Un paese in crescita che negli ultimi anni ha registrato un trend positivo, sfidando lo spopolamento. Loceri è passata dai 1.265 abitanti del 2020 ai 1.361 attuali, con un incremento di quasi cento residenti. Un’economia in evoluzione, dove l’agricoltura tiene, ma con uno sguardo sempre più volto al turismo. Un cambiamento favorito anche dall’apertura dell’ultimo tratto della Nuova Orientale, che ha trasformato il paese dai margini a realtà collegata direttamente con Tortolì e con il mare: oggi Cea si raggiunge in pochi minuti. Nel paese al voto si sfidano due liste. Il sindaco uscente Gianfranco Lecca corre per il secondo mandato con “Loceri Avanti Insieme”, di mezzo c’è il tributarista Alberto Pilia con la lista “Loceri A Impari”.
Il socialista
Lecca, 71 anni, è un volto noto della politica ogliastrina: segretario regionale del Psi, in passato direttore della ex Usl di Lanusei e presidente della Comunità Montana. Con lui dodici candidati, cinque donne e volti nuovi. Dice di ricandidarsi perché è orgoglioso di «aver unificato il paese». «Cinque anni fa – dice – mi sono trovato davanti una comunità divisa». Tra i risultati può vantare la battaglia con Abbanoa per il ripristino della condotta idrica: «Due anni fa convivevamo con autobotti e continui disservizi, lo scorso anno non c’è stato un solo giorno di chiusura dell’acqua». E poi l’installazione del bancomat in paese. Sul fronte delle opere pubbliche rivendica la riqualificazione del centro storico e il recupero di vecchi fabbricati come Casa Pilia. Grazie a «nove milioni di euro intercettati» e in parte appaltati. Tra i servizi, anche l’apertura del nido comunale con 20 posti, con l’obiettivo di arrivare a 40. «Loceri è uno dei pochi paesi in controtendenza – aggiunge – la popolazione cresce, la curva degli anziani cala e quella dei giovani sale.

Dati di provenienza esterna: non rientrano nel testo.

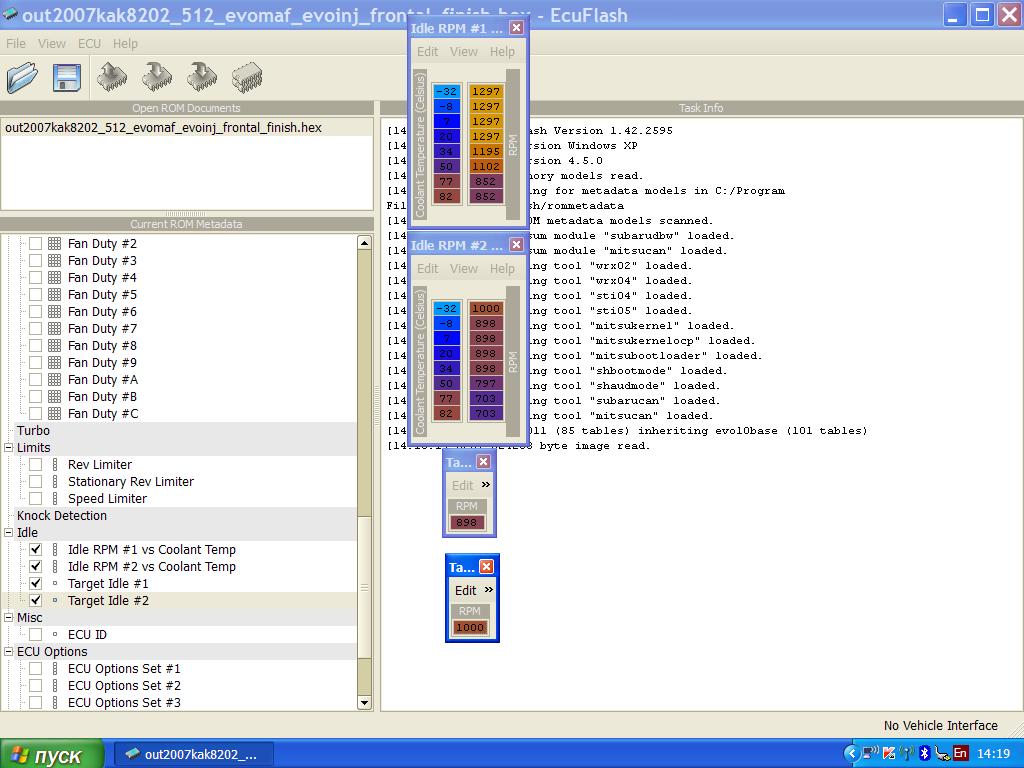
Task: Tick the ECU ID checkbox
Action: click(36, 635)
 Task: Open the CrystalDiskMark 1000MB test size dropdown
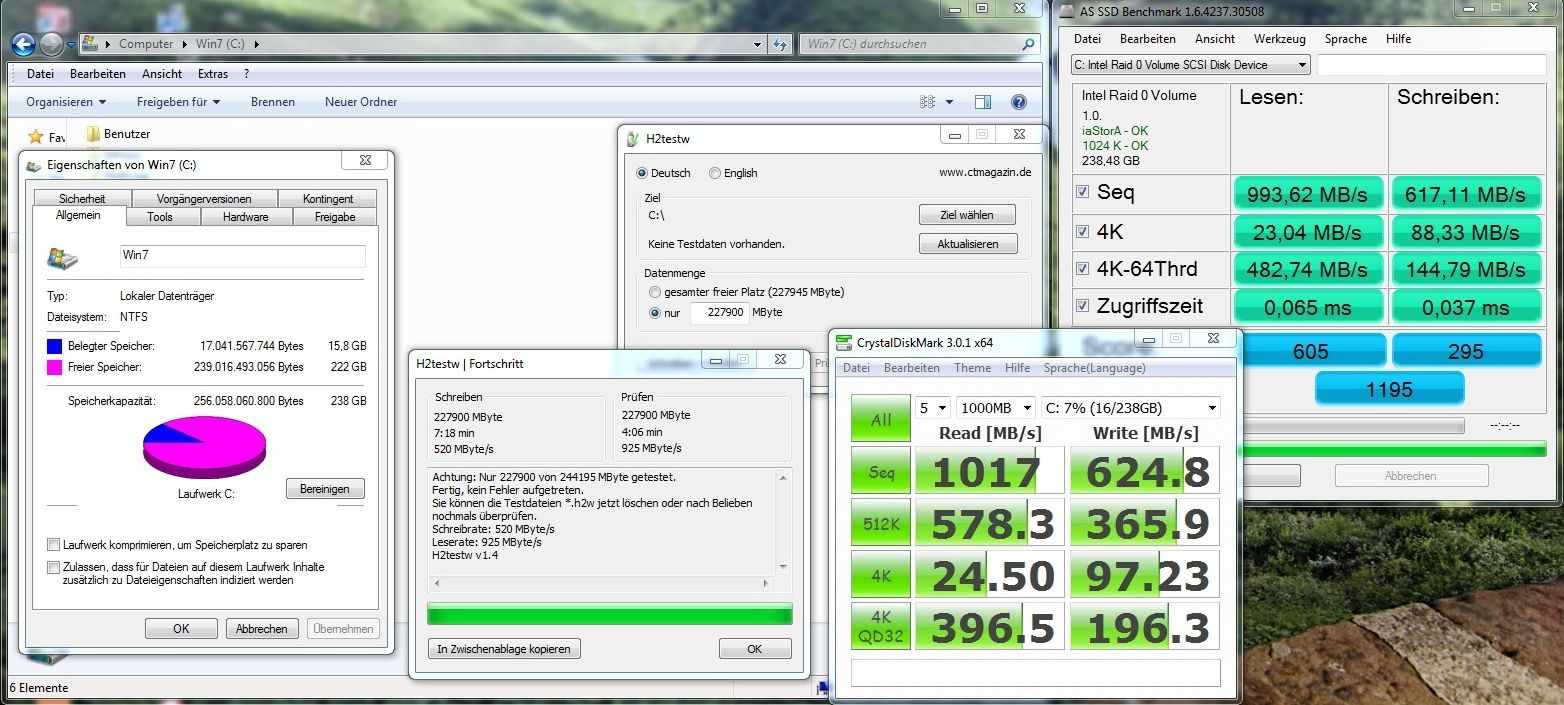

Offriamo servizi, strutture sportive, scuole a tempo prolungato. Arrivano famiglie dal territorio, emigrati di rientro e stranieri. Puntiamo anche ai nomadi digitali». Sogno nel cassetto? «Il potenziamento della piscina con la realizzazione di un centro riabilitativo e benessere con fondi comunitari».
Il volto nuovo
A sfidarlo è Alberto Pilia, 57 anni, tributarista e docente specializzato nel sostegno, con una lunga esperienza nel mondo arbitrale: è stato presidente dell’Aia Tortolì per 12 anni. In politica aveva già avuto un’esperienza durante la consiliatura Balloi tra il 2000 e il 2005. Anche la sua è una lista civica composta da candidati di età ed esperienze diverse. «Mi candido per il legame con la comunità dove sono cresciuto – spiega – insieme a me c’è un gruppo che ha maturato una visione comune di crescita». Punta molto sulla partecipazione: «Vogliamo coinvolgere la comunità nelle scelte amministrative e garantire massima trasparenza». Tra le idee, quella di portare il consiglio comunale in piazza Nonnu Melis, «per riportare l’amministrazione in mezzo alla gente». Tra i temi centrali la sostenibilità energetica: «Loceri è stato tra i primi comuni d’Italia a dotarsi di fotovoltaico sugli edifici pubblici, vogliamo riprendere quel percorso in tutti gli spazi pubblici e puntare sulle energie rinnovabili». Sul fronte idrico dopo la «disastrosa esperienza del 2024» propone programmazione e la ricerca di nuovi pozzi e falde. «Accoglienza e inclusione saranno le parole chiave – conclude – vogliamo costruire una comunità dove tutti sian partecipi. Loceri luogo di accoglienza. Non ci candidiamo contro qualcuno, ma a favore della comunità».